Stored data:
------------------------
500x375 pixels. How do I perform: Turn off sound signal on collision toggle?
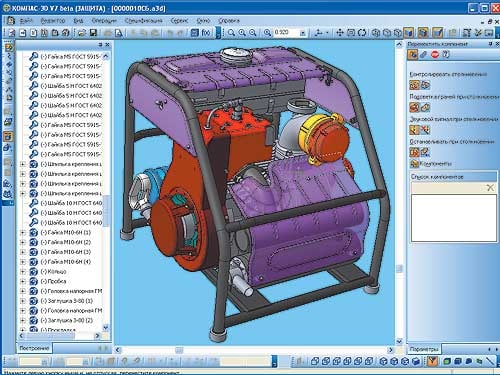pos(425,130)
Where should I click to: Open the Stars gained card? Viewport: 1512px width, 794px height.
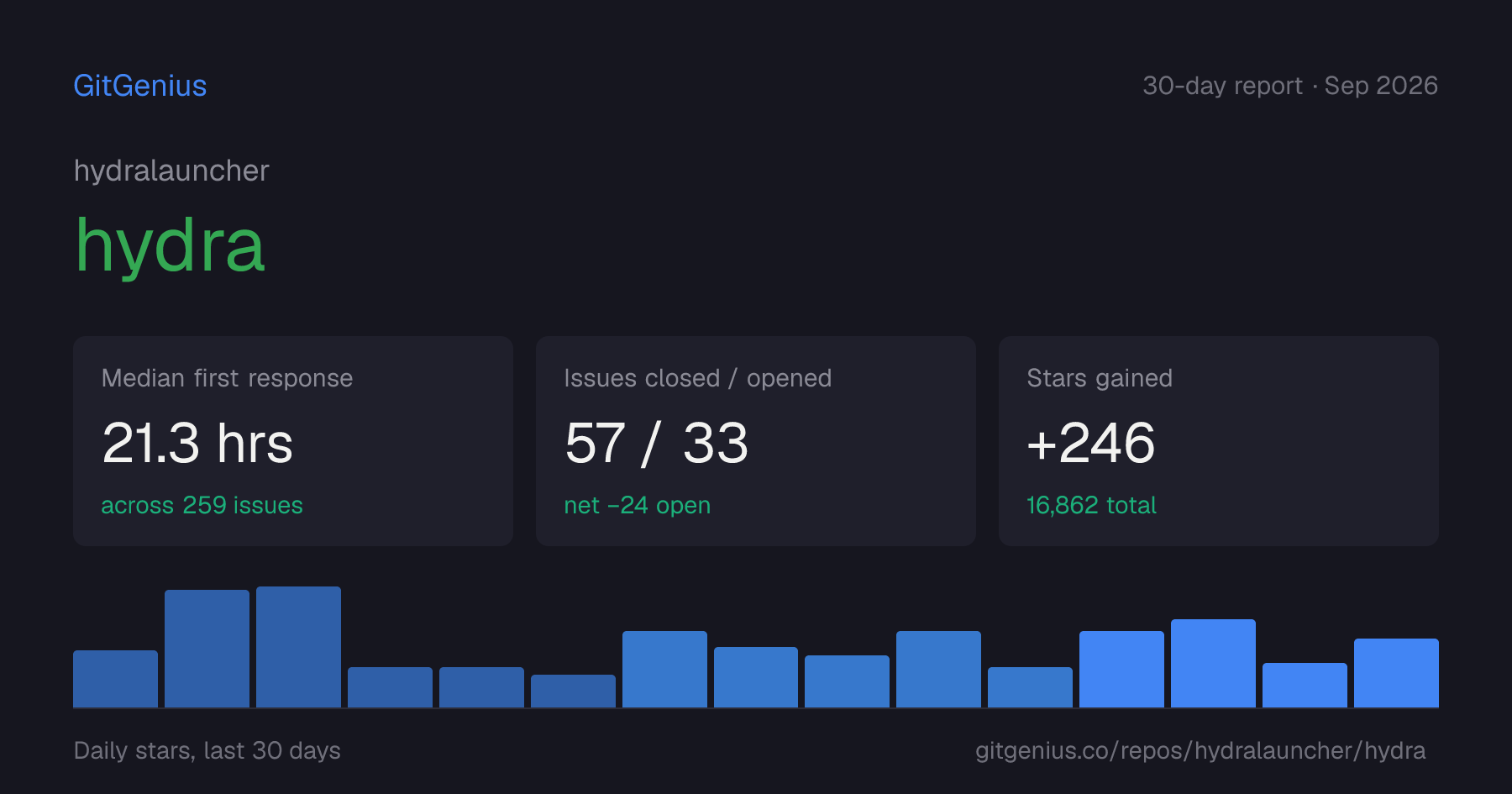click(x=1219, y=441)
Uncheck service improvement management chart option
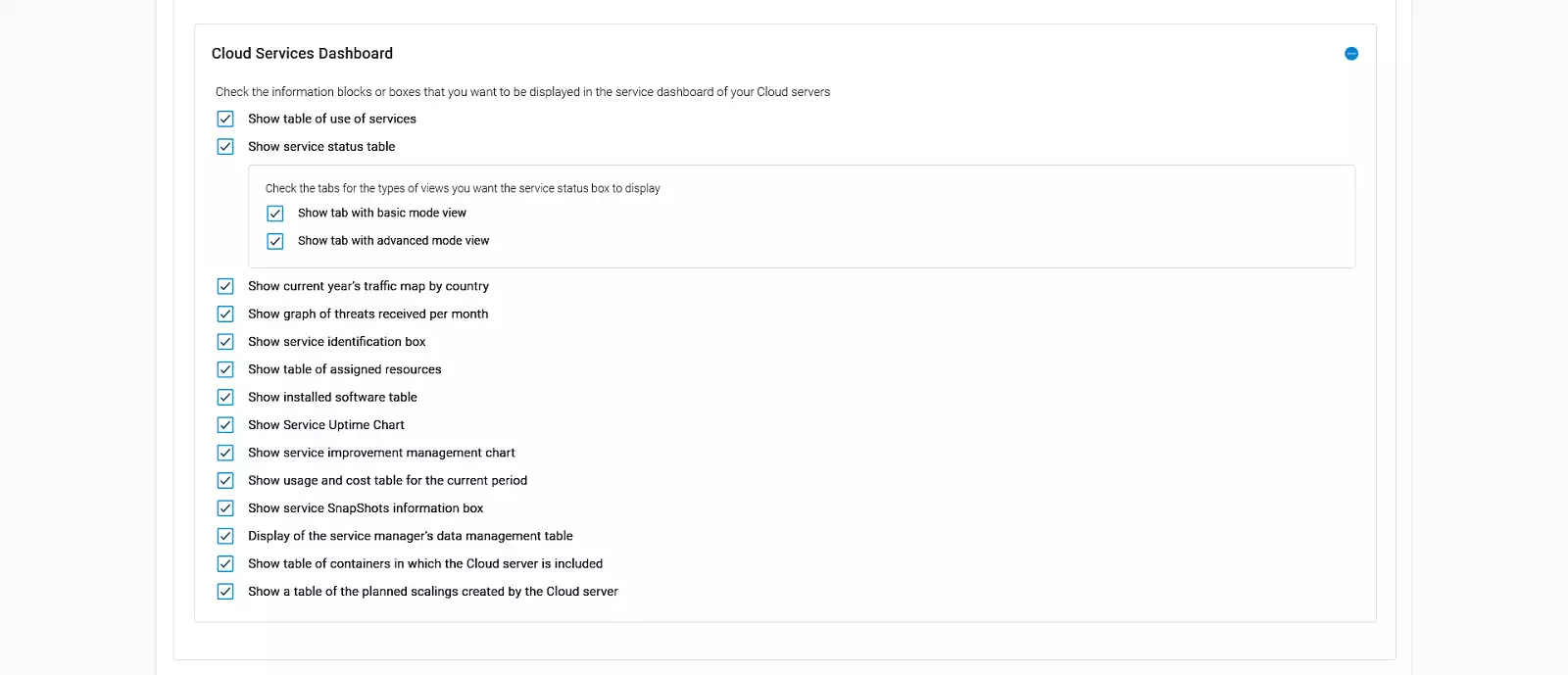 coord(225,453)

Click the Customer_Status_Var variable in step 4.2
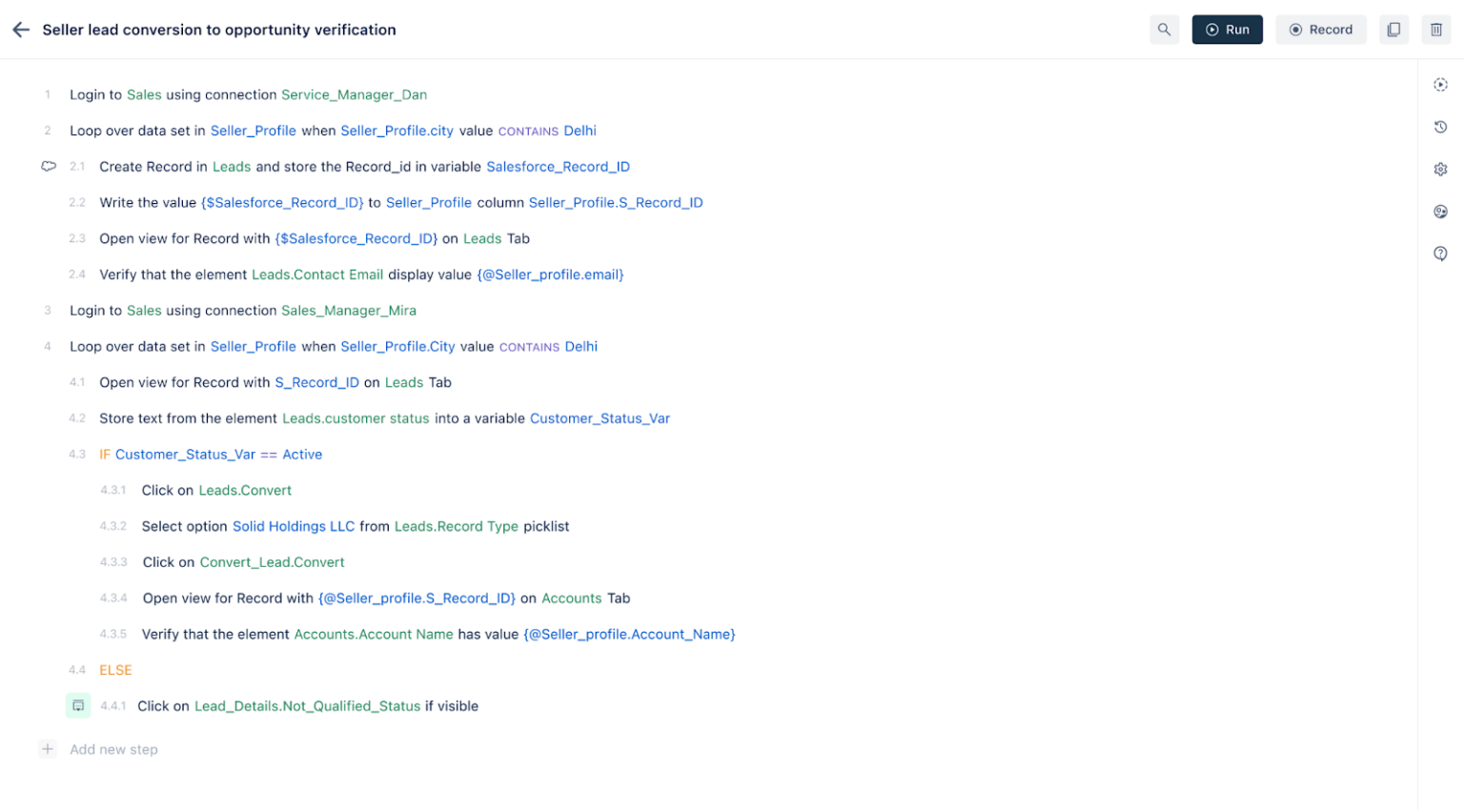point(600,417)
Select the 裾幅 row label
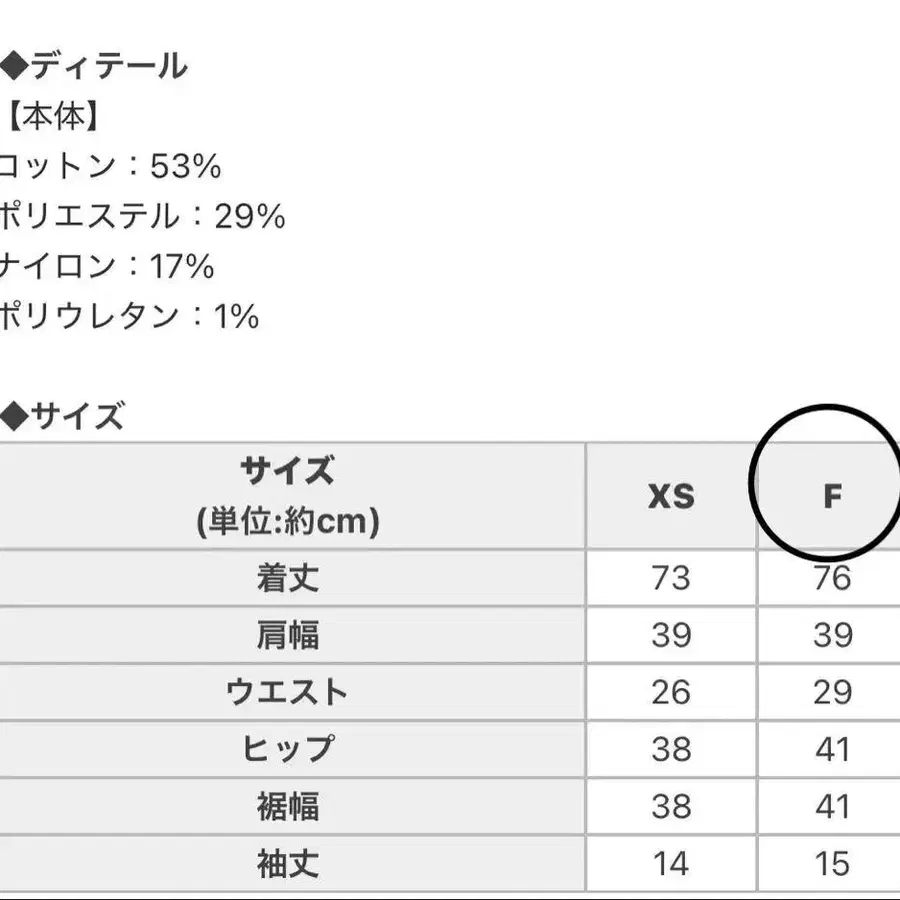900x900 pixels. tap(288, 806)
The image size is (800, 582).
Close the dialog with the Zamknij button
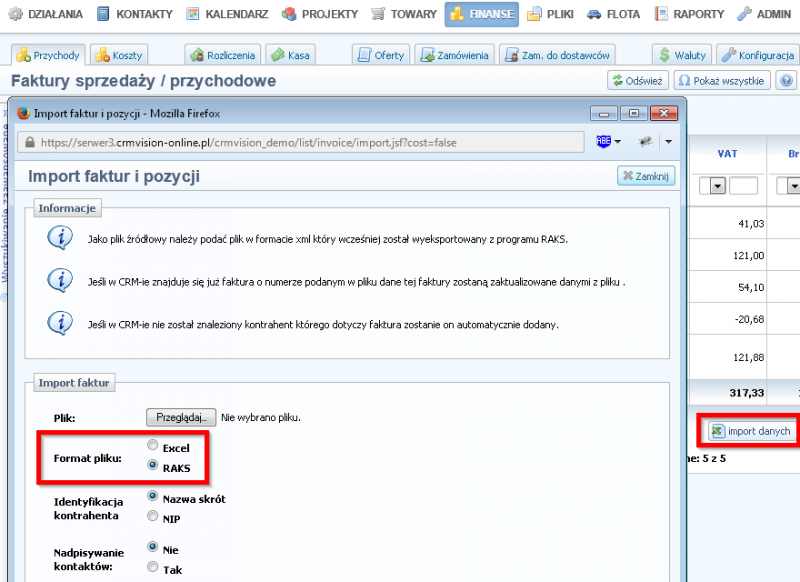646,175
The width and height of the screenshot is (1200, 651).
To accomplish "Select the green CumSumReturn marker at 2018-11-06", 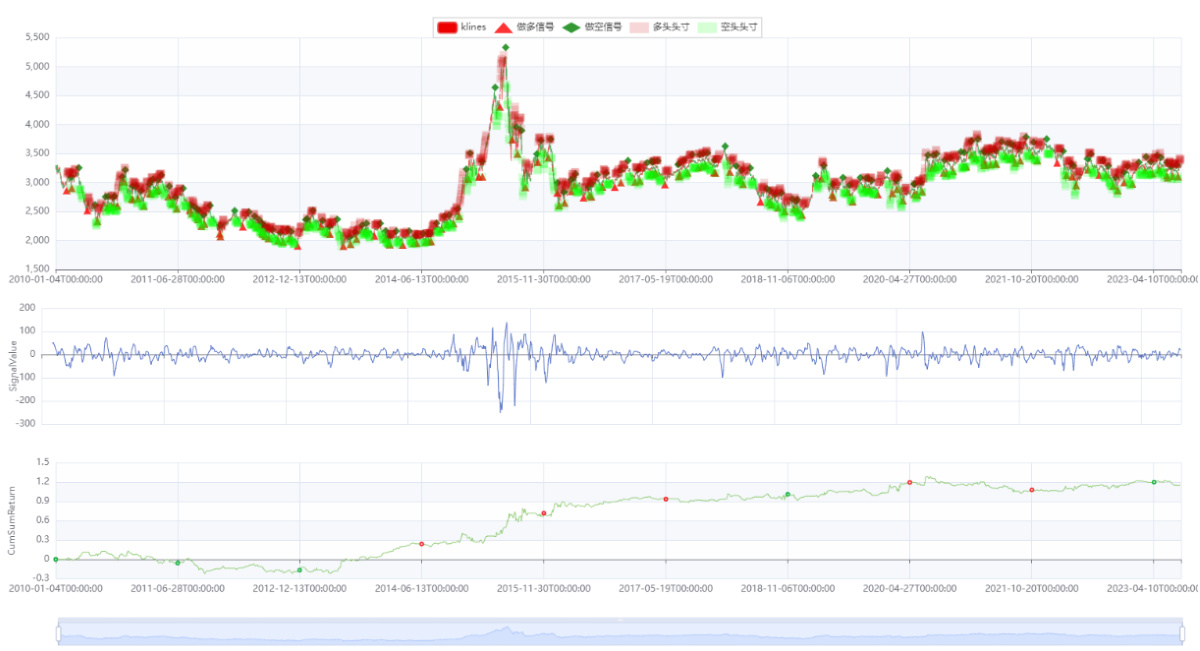I will [788, 494].
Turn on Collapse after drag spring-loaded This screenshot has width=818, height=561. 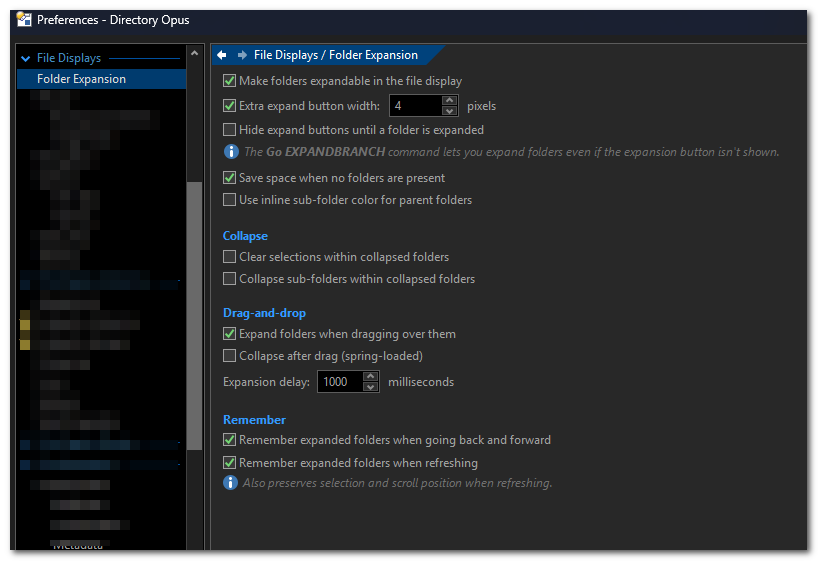(230, 356)
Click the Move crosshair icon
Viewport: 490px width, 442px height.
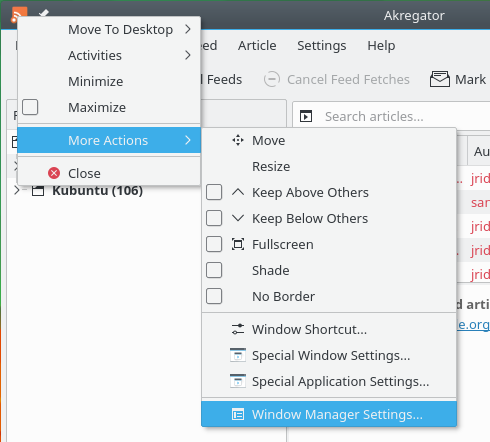pyautogui.click(x=238, y=140)
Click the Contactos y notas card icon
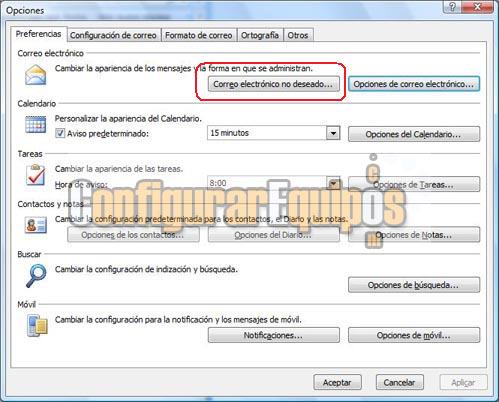The height and width of the screenshot is (402, 499). coord(36,225)
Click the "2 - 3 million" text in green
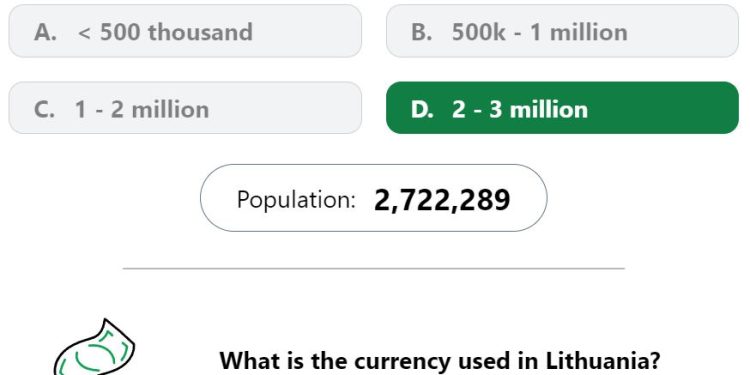 520,110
------------------------
**Exercise objective:**
Take the line containing "Viewport: 490px width, 442px height." and every line after it up to the end of the data, and write them out exactly, without the pictures.

**Reply to the task:**
Viewport: 490px width, 442px height.
pyautogui.click(x=238, y=140)
Click the Contactos y notas card icon
The height and width of the screenshot is (402, 499). coord(36,225)
Click the "2 - 3 million" text in green
 520,110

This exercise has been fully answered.